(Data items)

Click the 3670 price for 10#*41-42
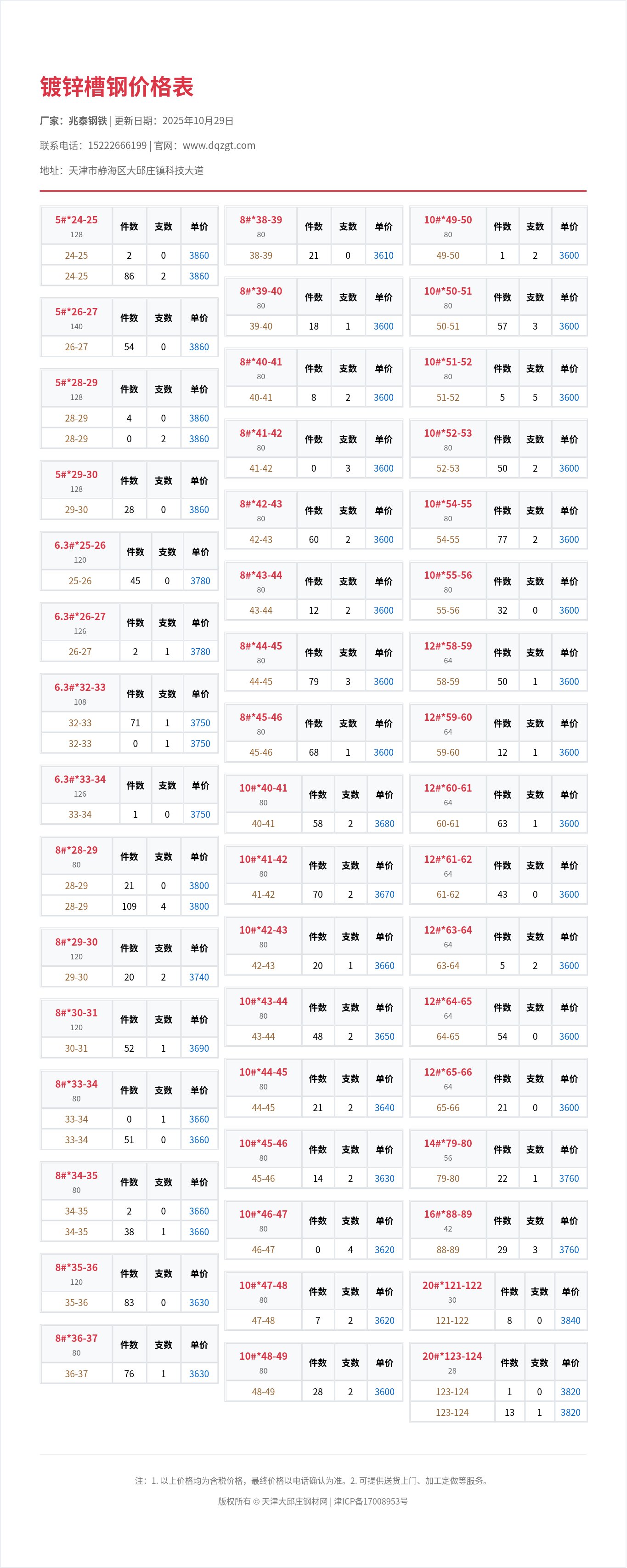Screen dimensions: 627x1568 [x=384, y=894]
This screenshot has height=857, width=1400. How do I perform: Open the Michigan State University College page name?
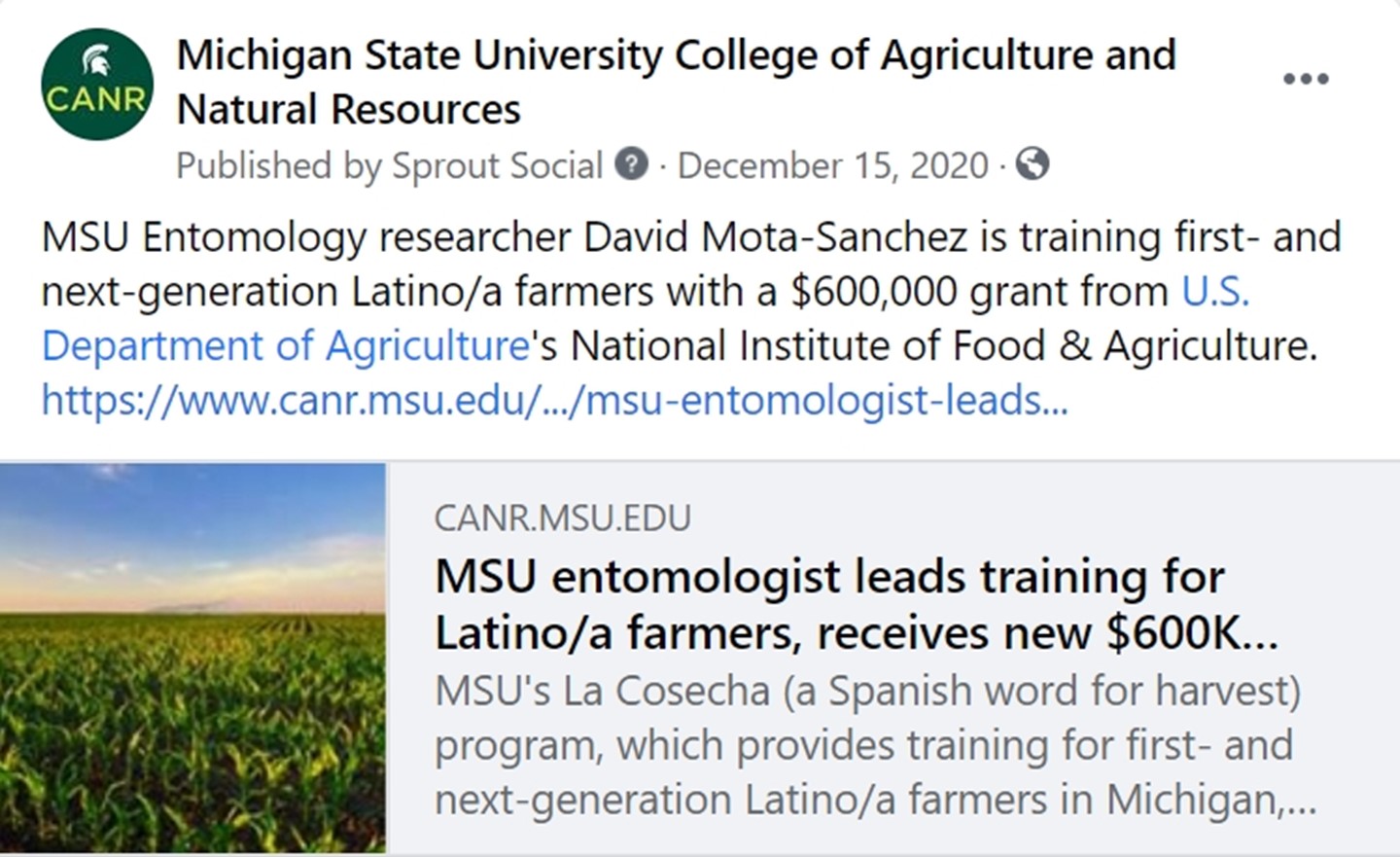(x=676, y=55)
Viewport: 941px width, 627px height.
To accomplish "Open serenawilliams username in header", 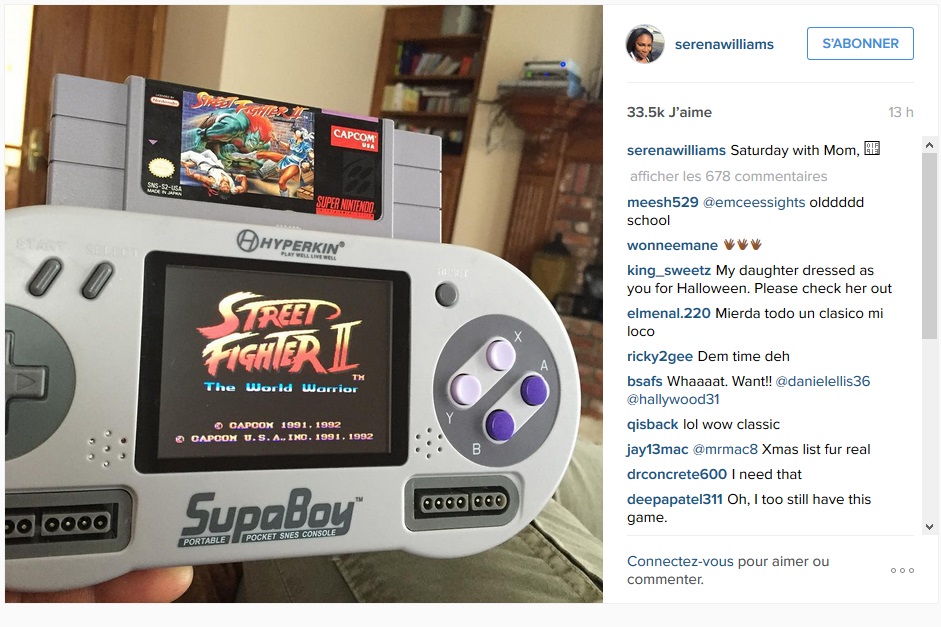I will (x=724, y=44).
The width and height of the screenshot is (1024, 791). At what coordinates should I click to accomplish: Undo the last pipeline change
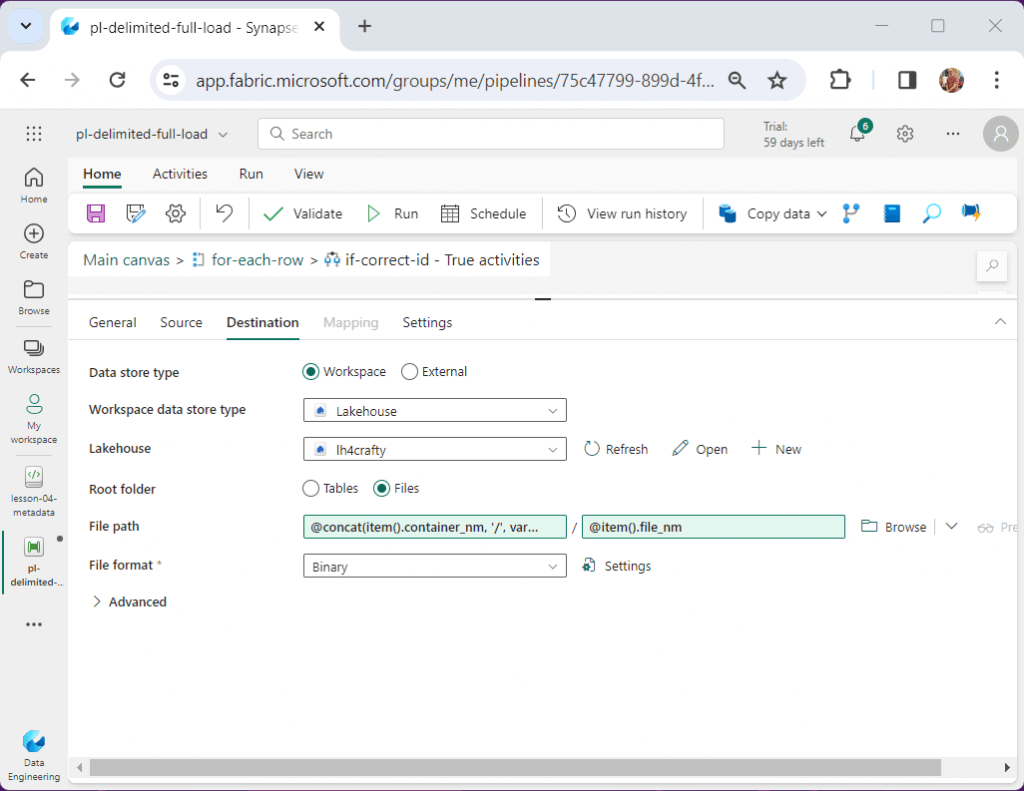[222, 213]
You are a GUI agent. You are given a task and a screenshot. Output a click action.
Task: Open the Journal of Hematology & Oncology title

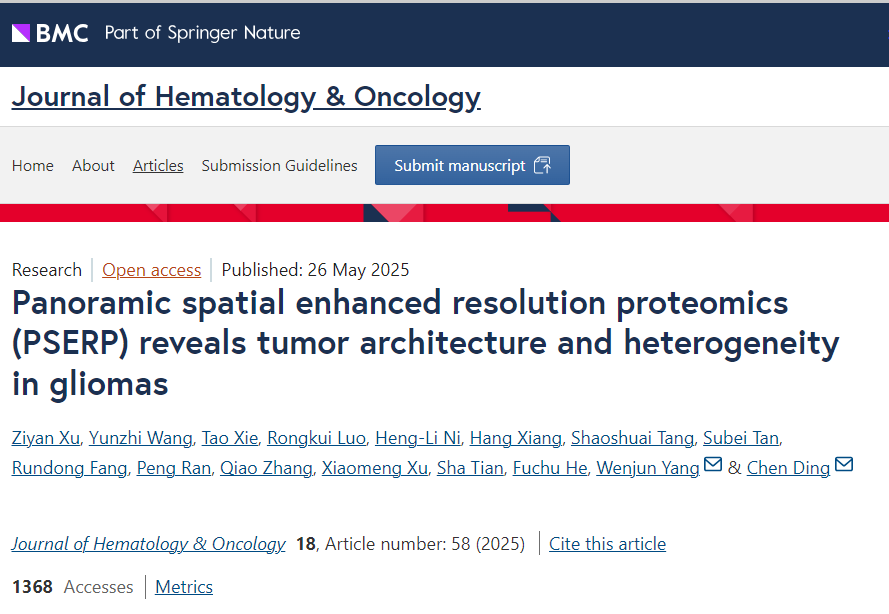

● **Task requirements**
Write out exactly and only the lines that run from the start of the data above through the line containing "Viewport: 941px width, 627px height.", leaving the pictures out.

● **Answer to this exercise**
Click the 3670 price for 10#*41-42
Screen dimensions: 627x1568 [x=384, y=894]
This screenshot has height=857, width=1400. How do I perform: Open the Michigan State University College page name?
(x=676, y=55)
Viewport: 941px width, 627px height.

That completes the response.